A short time ago I was travelling deep in the Mozambican bush in my 1998 Tdi Defender when the engine abruptly lost all power and the vehicle stopped dead in the middle of a road that is not marked on any map that I have ever seen.
A petrol engine will keep on running as long as it gets fuel and sparks, but a diesel engine needs only fuel. Troubleshooting is, therefore, simplified but the source of the problem is often that nightmarish device, the injector pump. I quickly established that there was fuel in all the important places all the way to the inlet of the injector pump but found that there was no spitting of droplets of fuel from a loosened coupling at an injector nozzle.
The way a diesel engine is stopped is by removing the fuel source, either by way of a mechanical pull-wire such as on a farm tractor, or by an electrically powered valve located in the injector pump body called the shut-off valve. The shut-off valve, being activated by a magnetic solenoid, is a convenient place for an immobiliser to disable the engine, the immobiliser controls a relay interposed between the vehicles battery power and the solenoid of the valve and can prevent the valve from passing fuel into the engine.
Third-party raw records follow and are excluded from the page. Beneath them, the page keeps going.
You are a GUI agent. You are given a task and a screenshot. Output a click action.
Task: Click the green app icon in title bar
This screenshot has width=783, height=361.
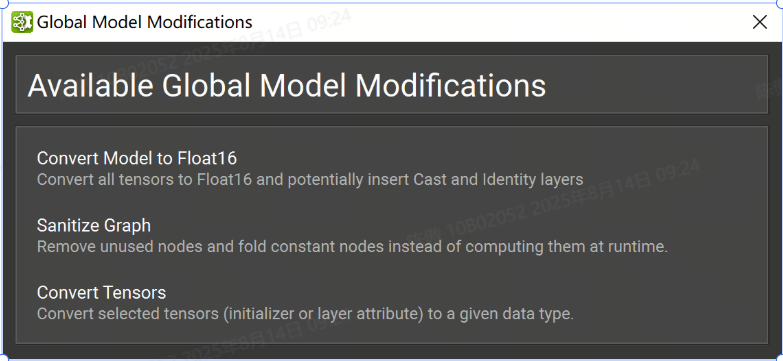21,22
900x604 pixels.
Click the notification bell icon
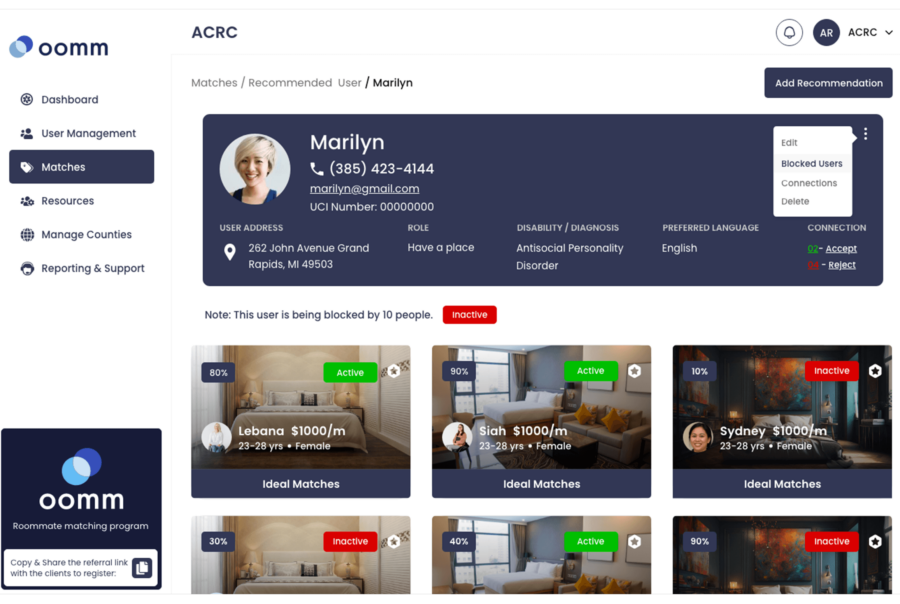[789, 32]
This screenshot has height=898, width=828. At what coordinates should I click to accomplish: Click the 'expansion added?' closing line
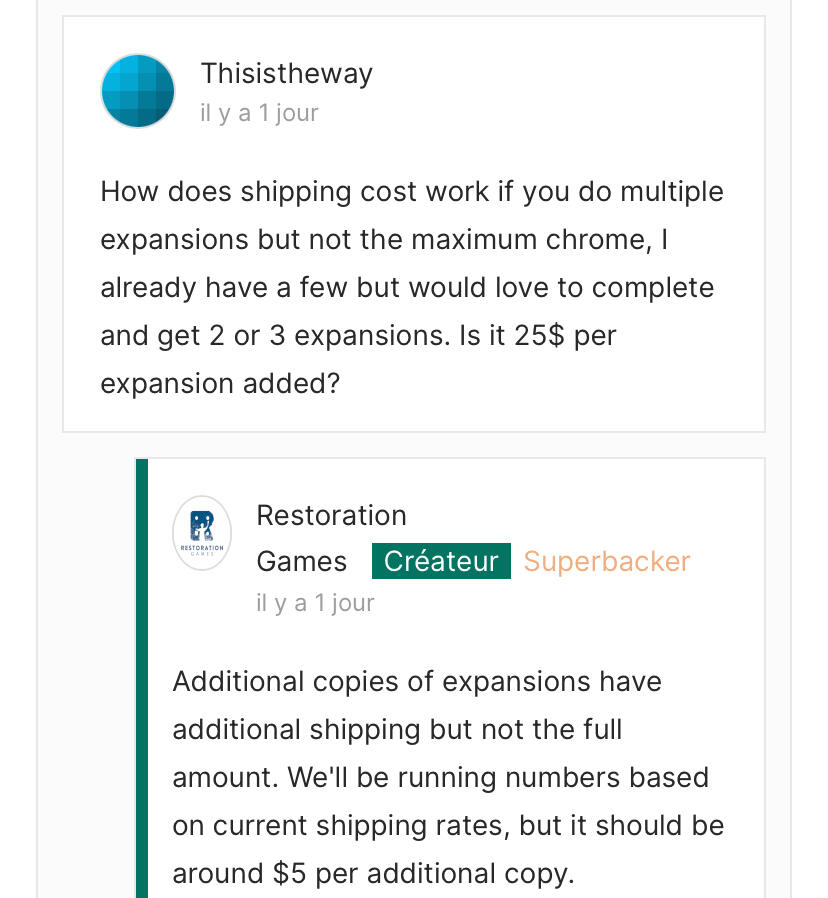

When the injector pump stops injecting suddenly it's probably because the shut-off valve is shut, and that can be either because the immobiliser has invoked its considerable authority, or because the coil of the solenoid is open-circuit and no longer passes any current. In the absence of a multi-meter the state of the immobiliser can be determined by scratching the wire to the shut-off valve on the engine metal and checking for sparks, if there are sparks there is a voltage at the solenoid. The normal current through the coil of the solenoid is about 1.5 amperes and this is sufficient to make a small spark if the electric lead is touched intermittently to the terminal of the solenoid. No spark means no current, and this is bad news. If the immobiliser was the culprit then the solenoid could be hot-wired to a permanent current source and the engine would run normally, until you wanted to shut it off by pulling out the hot-wire.
In my case the problem was obviously with the solenoid being open-circuit, which in the event was a huge problem because, firstly, the injector pump was cleverly designed by Bosch to make removal of the shut-off valve in the field extremely difficult. There is no normal spanner that can unscrew the solenoid from the pump body. There is insufficient clearance for a ring spanner to encircle the 23mm nut size, access for even the thinnest-walled socket is prevented by the pump body, and an open-ended flat spanner must be savagely trimmed to clear the nearby throttle-cable bracket, which can also not be removed because its screws are inaccessible while the pump is attached to the engine.
Secondly, hauling the vehicle out would require a long hike to a point of cellphone contact and the assistance of something very powerful, like a 4wd tractor or a 6-ton 4x4 truck because the road in both directions featured steep inclines of deep, soft sand. The injector pump can be taken out in the field but special tools are required to set a timing point before removal and a special device is required to hold the timing belt pulley when the support of the pump is taken away. A 24-hour guard would have to be hired to camp next to the vehicle and its contents from the depredation of hungry locals.
Faced with all of these unattractive alternatives and with little left to lose I found a cold-chisel and a light hammer in my toolkit and proceeded to gently tap the nut-head anti-clockwise with the hammer and the chisel. After ten or twenty whacks of the hammer on the chisel, and the chisel very near a corner of the nut-head the solenoid started to turn and was out within a few minutes bearing surprisingly little damage. With the solenoid unscrewed it is a simple matter to pull the plunger with its rubber tip from the solenoid body and return the solenoid to its hole in the pump body.
With the plunger removed there is nothing left to impede the fuel flow and the engine starts normally. To stop it you just pop the clutch with a high gear engaged and a foot on the brake pedal, remembering to turn the key to off before leaving the vehicle. The whole repair took less than an hour, most of which was used to curse Bosch for putting a fragile part (unnecessarily fragile) in such an awkward place. The alternative would have been hundreds of kilometers of towing, weeks of waitng for parts from SA, and and massive expense.
It is not possible to abuse this solenoid in normal use and nor is it possible to treat it with special care. How long your solenoid will last is, therefore, written somewhere in the stars. If mine lasted for ten years and 220,000km yours may last this long, or not, but there is a potential for failure in every one of them. If yours fails in an awkward place you will need only a hammer and a chisel or a long, strong screwdriver to get out of trouble. And an 8mm spanner to take the spade terminal off the head of the solenoid. And a mat to place under engine to catch whatever you drop. And a sense of humour.